There was no particular reason for Steven J. McCormick's salary to raise a red flag. In fact, his 2003 remuneration as CEO of the Nature Conservancy, the world's largest environmental charity--at $275,000 plus health and retirement benefits--might even have seemed inadequate. With operations in 28 countries and claims of having nearly a million members, the Conservancy that McCormick was running was, after all, the nonprofit equivalent of a multinational. But it turned out that McCormick had also received a $75,000 sign-on bonus, $75,000 to cover living expenses, a $1.7 million loan to buy a new house and a no-strings-attached discretionary fund to use toward finishing pet projects.
After an exposé by the Washington Post in May 2003 revealed his benefits package and other irregularities, Congress launched an inquiry, and the Conservancy has spent the past two years overhauling its accountability practices. The nonprofit has instituted mandatory ethics training for its staff and voluntarily implemented sections of the strict new governance guidelines in the Sarbanes-Oxley Act, which does not apply to charities. McCormick took a 5% pay cut, discontinued the discretionary fund and immediately paid back the loan. "The management has taken this situation very seriously," says Stephanie Meeks, the Conservancy's chief administrative officer. "We have taken specific steps to make sure there isn't even the perception of wrongdoing." McCormick was not available for comment.

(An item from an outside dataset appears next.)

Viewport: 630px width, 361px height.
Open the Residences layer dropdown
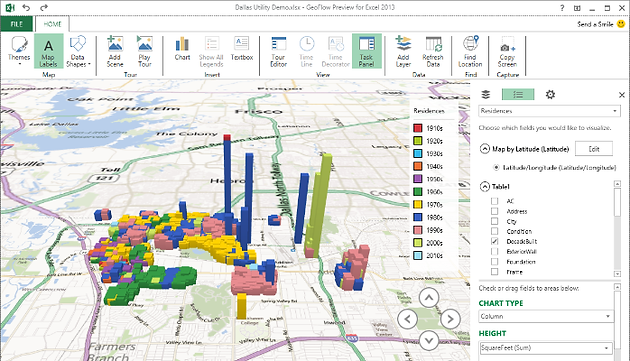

McCormick and the Conservancy learned the hard way that charity is no longer beyond reproach. Corporate America has been penned in by new regulations imposed by the Sarbanes-Oxley Act, but the nonprofit sector faces few rules for disclosing financial health, paying executives or explaining spending. But in the postscandal era, state and federal lawmakers are pushing for stricter standards of governance for nonprofits.
The new scrutiny is a response to the exponential growth of the nonprofit sector over the past decade--and to concerns that some institutions are scamming the system by seeking tax-exempt status. The Internal Revenue Service lists more than 1.8 million charities, up from 739,000 charities 25 years ago. The tax-exempt sector includes not just soup kitchens and scholarship funds but also labor unions, hospitals, the NCAA--even Major League Baseball. "Today you see nonprofit holding companies," says Minnesota state attorney general Mike Hatch, who has aggressively pushed for better nonprofit governance. "We're dealing with multibillion-dollar enterprises, many times with no tie to the community."
The IRS has been working overtime to catch the scammers. Flush with funding to root out nonprofits connected to terrorism and given a new institutional mandate to do a tougher job, its Exempt Organizations Division has added 160 auditors over the past two years. Since August 2004, according to Mark Everson, commissioner of the IRS, the agency has contacted 1,240 organizations with questions about how they pay their executives. So far, 719 returns have come under audit for suspicious accounting. State regulators, who have traditionally policed nonprofits, are pushing for new laws. The House and Senate held hearings this summer on nonprofit governance and drafted legislation that is being reviewed as part of a tax-reform package. (The last major regulations covering the industry were adopted in 1969.)